Write out, word for word, every line in the data below from the one containing "At what coordinates should I click to accomplish: Click the 360°" to the one containing "Open Chart Styles", both of them included.

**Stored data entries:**
####################

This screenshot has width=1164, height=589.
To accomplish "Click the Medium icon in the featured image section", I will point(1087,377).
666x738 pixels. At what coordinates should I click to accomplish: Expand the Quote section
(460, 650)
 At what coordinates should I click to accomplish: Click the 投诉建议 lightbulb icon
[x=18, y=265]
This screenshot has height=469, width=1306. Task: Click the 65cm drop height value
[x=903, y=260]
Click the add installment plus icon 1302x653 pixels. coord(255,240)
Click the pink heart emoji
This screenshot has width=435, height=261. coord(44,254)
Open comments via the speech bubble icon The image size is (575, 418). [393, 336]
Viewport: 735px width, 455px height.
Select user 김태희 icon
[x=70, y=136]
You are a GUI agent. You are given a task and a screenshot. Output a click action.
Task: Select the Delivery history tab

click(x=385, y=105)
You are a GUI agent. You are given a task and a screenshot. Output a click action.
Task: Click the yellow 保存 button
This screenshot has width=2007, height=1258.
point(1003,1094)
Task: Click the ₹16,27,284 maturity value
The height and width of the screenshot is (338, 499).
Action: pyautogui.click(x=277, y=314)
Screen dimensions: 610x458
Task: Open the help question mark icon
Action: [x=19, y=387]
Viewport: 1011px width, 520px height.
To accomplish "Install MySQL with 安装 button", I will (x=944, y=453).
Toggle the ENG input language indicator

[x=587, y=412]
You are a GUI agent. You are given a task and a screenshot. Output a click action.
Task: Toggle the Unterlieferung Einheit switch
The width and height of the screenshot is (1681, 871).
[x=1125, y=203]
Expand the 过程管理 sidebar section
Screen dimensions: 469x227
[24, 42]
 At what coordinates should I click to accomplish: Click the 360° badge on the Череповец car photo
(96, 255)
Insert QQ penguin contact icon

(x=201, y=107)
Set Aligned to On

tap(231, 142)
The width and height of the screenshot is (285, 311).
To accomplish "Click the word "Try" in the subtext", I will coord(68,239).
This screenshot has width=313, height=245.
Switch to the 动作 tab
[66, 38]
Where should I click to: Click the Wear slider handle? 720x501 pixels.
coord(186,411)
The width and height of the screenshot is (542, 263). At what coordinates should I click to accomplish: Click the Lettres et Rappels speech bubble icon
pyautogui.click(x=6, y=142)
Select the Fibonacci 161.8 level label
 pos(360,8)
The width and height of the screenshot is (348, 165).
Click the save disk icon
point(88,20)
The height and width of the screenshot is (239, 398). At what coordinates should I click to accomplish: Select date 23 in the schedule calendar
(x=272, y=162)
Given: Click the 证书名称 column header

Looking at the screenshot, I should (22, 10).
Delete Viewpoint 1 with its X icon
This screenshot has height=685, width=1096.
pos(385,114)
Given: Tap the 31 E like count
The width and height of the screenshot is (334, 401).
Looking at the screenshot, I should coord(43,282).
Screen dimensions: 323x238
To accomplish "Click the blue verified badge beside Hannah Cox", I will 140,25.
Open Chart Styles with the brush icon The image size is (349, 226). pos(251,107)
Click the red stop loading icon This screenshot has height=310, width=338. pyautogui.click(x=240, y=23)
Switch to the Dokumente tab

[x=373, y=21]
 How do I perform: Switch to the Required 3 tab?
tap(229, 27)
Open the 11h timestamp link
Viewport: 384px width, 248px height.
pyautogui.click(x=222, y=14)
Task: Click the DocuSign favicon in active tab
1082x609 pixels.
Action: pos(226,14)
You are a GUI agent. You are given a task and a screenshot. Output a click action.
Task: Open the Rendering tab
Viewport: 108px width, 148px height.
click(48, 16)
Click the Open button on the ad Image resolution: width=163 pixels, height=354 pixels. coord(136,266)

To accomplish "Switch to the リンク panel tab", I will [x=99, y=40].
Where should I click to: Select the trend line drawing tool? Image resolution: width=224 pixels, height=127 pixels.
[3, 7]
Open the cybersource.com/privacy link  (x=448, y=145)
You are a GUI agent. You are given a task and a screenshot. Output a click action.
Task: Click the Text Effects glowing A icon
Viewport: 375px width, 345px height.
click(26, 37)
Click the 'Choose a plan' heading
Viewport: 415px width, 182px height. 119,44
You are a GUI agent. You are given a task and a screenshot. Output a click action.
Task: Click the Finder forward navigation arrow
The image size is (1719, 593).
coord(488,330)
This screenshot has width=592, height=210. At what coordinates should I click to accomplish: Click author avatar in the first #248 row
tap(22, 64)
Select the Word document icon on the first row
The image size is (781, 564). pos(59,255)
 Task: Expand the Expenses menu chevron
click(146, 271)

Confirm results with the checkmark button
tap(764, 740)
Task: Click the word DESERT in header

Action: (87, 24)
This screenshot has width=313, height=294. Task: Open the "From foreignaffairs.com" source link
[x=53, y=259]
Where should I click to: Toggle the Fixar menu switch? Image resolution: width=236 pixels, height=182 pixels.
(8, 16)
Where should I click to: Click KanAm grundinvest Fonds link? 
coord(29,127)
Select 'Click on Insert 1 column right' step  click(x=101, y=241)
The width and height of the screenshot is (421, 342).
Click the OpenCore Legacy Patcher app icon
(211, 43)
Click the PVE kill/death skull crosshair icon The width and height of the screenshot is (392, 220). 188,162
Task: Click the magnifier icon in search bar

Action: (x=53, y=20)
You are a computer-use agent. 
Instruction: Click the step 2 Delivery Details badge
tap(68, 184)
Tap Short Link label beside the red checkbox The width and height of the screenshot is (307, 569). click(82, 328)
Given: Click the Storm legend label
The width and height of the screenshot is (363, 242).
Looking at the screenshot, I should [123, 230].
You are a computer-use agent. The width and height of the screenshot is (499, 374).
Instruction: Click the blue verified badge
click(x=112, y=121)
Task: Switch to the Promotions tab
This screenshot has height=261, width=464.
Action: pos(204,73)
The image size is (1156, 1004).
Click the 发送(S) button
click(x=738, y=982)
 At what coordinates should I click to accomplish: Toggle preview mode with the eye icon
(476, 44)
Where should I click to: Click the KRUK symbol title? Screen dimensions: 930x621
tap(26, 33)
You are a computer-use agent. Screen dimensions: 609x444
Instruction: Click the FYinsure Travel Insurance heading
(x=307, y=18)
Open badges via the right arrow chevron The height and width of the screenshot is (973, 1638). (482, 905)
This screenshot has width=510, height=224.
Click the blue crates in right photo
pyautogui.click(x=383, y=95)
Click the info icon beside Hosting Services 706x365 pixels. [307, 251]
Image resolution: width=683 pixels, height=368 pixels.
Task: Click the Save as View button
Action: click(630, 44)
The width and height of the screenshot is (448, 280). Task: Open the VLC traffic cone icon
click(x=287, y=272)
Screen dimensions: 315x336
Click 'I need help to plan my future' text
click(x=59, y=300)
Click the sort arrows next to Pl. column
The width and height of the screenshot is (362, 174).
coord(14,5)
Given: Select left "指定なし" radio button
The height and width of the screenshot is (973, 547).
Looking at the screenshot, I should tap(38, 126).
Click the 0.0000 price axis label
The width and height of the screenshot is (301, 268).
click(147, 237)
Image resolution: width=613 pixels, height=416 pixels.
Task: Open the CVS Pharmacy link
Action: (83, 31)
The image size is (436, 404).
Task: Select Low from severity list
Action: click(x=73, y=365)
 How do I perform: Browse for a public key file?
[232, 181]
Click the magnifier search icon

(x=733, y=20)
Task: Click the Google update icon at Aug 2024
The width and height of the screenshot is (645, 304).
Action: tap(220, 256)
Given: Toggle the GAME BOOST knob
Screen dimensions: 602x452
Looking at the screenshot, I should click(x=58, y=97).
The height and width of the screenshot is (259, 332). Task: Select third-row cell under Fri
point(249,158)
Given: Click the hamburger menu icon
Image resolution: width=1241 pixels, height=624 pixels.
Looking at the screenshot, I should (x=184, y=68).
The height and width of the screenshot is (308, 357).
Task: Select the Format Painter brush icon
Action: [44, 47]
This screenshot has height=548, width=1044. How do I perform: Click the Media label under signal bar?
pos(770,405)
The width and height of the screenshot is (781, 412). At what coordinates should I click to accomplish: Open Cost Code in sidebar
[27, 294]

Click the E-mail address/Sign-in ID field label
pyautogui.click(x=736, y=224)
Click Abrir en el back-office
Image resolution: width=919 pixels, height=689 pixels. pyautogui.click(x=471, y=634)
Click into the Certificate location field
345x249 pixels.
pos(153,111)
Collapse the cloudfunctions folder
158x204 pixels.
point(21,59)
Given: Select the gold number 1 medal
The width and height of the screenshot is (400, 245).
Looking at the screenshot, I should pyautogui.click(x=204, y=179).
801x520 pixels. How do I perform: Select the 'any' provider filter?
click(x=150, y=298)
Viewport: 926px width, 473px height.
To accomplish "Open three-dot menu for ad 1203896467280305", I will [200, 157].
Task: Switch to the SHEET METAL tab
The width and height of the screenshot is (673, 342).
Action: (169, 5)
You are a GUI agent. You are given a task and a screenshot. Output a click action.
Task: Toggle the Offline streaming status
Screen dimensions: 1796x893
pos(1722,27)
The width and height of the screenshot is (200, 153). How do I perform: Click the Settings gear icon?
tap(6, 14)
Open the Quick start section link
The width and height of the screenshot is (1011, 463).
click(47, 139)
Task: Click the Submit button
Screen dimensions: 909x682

####################

**The completed task:**
 At what coordinates should I click to accomplish: Click the 360° badge on the Череповец car photo
(96, 255)
Insert QQ penguin contact icon

(x=201, y=107)
Set Aligned to On

tap(231, 142)
The width and height of the screenshot is (285, 311).
To accomplish "Click the word "Try" in the subtext", I will coord(68,239).
This screenshot has width=313, height=245.
Switch to the 动作 tab
[66, 38]
Where should I click to: Click the Wear slider handle? 720x501 pixels.
coord(186,411)
The width and height of the screenshot is (542, 263). At what coordinates should I click to accomplish: Click the Lettres et Rappels speech bubble icon
pyautogui.click(x=6, y=142)
Select the Fibonacci 161.8 level label
 pos(360,8)
The width and height of the screenshot is (348, 165).
Click the save disk icon
point(88,20)
The height and width of the screenshot is (239, 398). At what coordinates should I click to accomplish: Select date 23 in the schedule calendar
(x=272, y=162)
Given: Click the 证书名称 column header

Looking at the screenshot, I should (22, 10).
Delete Viewpoint 1 with its X icon
This screenshot has height=685, width=1096.
pos(385,114)
Given: Tap the 31 E like count
The width and height of the screenshot is (334, 401).
Looking at the screenshot, I should coord(43,282).
Screen dimensions: 323x238
To accomplish "Click the blue verified badge beside Hannah Cox", I will 140,25.
Open Chart Styles with the brush icon The image size is (349, 226). pos(251,107)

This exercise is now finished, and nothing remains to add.